私には、「おじちゃん、お宅の猫になろうか」と
訴えかけている顔つきに見えるのだ。
 

妻とは、「ペットはジローとミーヤで充分だった」と
言う気持ちがあるので、
「絶対に餌をあげるのはやめよう」
と強く誓っている。
 


 
猫を、追い払う私の姿を見ていた
妻が
「あの猫は〇〇さん家(斜め前の家)の猫よ。
追っ払ったり、いじめたりしないでね」
と言われた。
 
その猫は、
鼻のまわりに目がぎゅっと集まっているだけでなく、
真っ黒な模様も鼻の1点に集まっている猫だ。
顔つきがどことなく愛嬌がある。
 

からだの毛は短く、薄汚れたベージュ色をしている。
腰のあたりは薄茶色だ。
 

インターネットで調べてみると、
シャムネコの混血のようだ。
私と妻はいつの間か、
その猫を「はなぐろ」という呼ぶようになった。
 

「はなぐろ」は、我が家で過ごす場所は決まっている。
 

一か所は、濡れ縁の下側である。
 

ここは、2階ベランダ下なので、強い雨や風がなければ
濡れる心配はないところだ。
それに、南側に面しているのであたたかいようだ。
また、
「はなぐろ」が休んでいる場所は
芝生が枯れてベッドのようになったいる。
前面に自転車もとめてあるので、
いじめに来る猫からも逃げやすいのだろうと思った。
(ここまで来れば安心と思い、後ろ足で痒いところを掻こうとするする「はなぐろ」)
 

二か所目は玄関である。
 

私が玄関から外へ出ると、
 
「はなぐろ」は決まって
駐車場のほうへとのそのそと行って
車の下へ潜りこむ。
 

人の出入りが頻繁な玄関に、何故
いるんだという疑問が湧いた。
考えてみた。
一つは、敷いてあるマットの上はコクリートより居心地がいいのだろうか。
時々、隣家の玄関のマットの上にもいるのを見かけた。
もう一つは、
「はなぐろ」は、我々が危害を加えない人間だと思っているのではないか。
 

三か所目は、台所ドア前のたたきの上。
家の裏手になるので、特別な用事がなければ、
我々は滅多に行かない場所である。
 

台風時や大雨の予報などがあると、
私の大事な仕事がある。
それは、
 
雨水の流れる場所を枯れ枝や枯葉が塞いでいなかを見まわる仕事だ。
そんなとき、
「はなぐろ」は決まって車庫のほうへと逃げる。
 
斜め前の家では、6〜7匹もの猫を飼っている。
「はなぐろ」も、その中の1匹である。
ところが、
「はなぐろ」は他の猫からいじめられているようだ。
 

先日、妻が
『夜10時を回った頃、我が家の敷地内で、
猫が喧嘩をしていたので、「はなぐろ」がやられているかも
しれないと思い、懐中電灯を持って外へ飛び出たけど、
暗くてよく分からなかったわ。
白っぽい猫が逃げていったから、あれが「はなぐろ」かなと
思ったけど。
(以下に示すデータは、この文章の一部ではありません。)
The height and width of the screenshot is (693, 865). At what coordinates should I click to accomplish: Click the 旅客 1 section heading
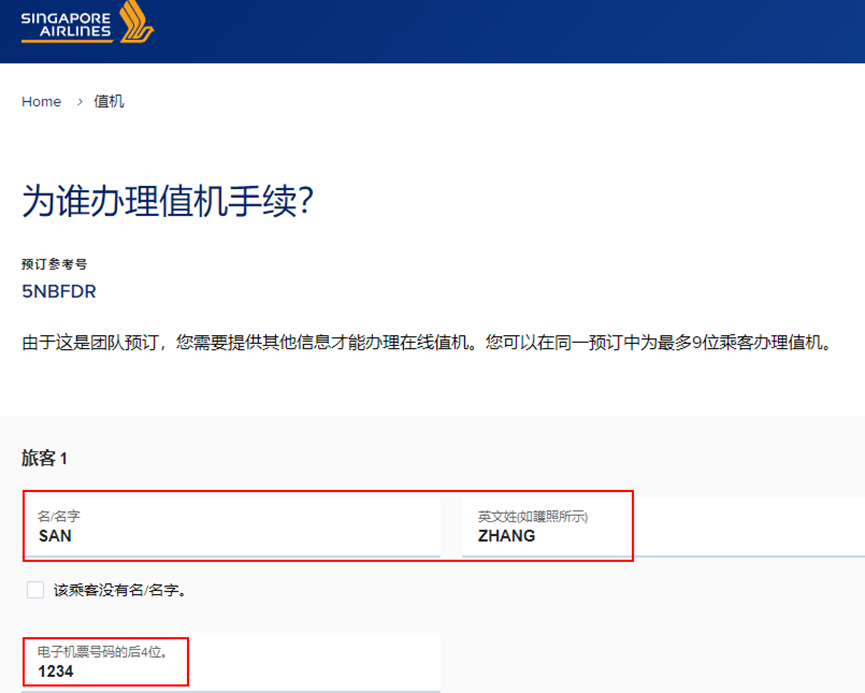[44, 458]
。。』
と話してくれた。
(悠然と自分の家へ帰っていく「はなぐろ」)
 
秋の長雨が続いたとき、妻とお茶を飲みながら、
『最近、濡れ縁の下に「はなぐろ」の姿が見えないけれど、
どこで過ごしているかな。。。』
と呟くと、妻も
「また、ひょっこり来るわよ」
と呟いた。
ふたりして、思わず笑ってしまった。